(Dataset records)

━━━━━━

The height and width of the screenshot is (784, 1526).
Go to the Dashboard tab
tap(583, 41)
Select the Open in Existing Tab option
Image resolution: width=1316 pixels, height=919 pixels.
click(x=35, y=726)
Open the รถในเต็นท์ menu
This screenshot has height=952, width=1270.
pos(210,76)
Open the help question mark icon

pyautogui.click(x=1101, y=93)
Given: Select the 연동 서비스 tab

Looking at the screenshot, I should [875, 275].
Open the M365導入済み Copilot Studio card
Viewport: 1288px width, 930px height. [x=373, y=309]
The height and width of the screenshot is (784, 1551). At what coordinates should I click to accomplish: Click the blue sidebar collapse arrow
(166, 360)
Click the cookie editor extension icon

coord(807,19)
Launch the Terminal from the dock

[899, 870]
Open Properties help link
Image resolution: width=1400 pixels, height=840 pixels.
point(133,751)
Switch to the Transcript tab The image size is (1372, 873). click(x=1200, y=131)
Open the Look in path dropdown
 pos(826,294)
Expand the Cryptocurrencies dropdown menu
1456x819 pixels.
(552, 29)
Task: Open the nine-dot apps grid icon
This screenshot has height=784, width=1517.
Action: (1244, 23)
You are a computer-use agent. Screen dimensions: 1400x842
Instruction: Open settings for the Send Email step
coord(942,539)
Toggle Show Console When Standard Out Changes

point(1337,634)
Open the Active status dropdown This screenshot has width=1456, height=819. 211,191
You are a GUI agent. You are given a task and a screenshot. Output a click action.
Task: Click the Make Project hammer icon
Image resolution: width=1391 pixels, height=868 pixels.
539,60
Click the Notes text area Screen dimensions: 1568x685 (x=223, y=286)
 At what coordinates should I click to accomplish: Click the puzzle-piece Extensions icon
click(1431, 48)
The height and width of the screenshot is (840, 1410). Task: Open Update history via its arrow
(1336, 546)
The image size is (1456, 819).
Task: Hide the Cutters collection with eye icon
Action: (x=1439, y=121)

━━━━━━

_BRIEF_.
Every line of the records above that contains the word "dimensions" should be counted, and only the total given.

_RESULT FOR THIS TASK_.
2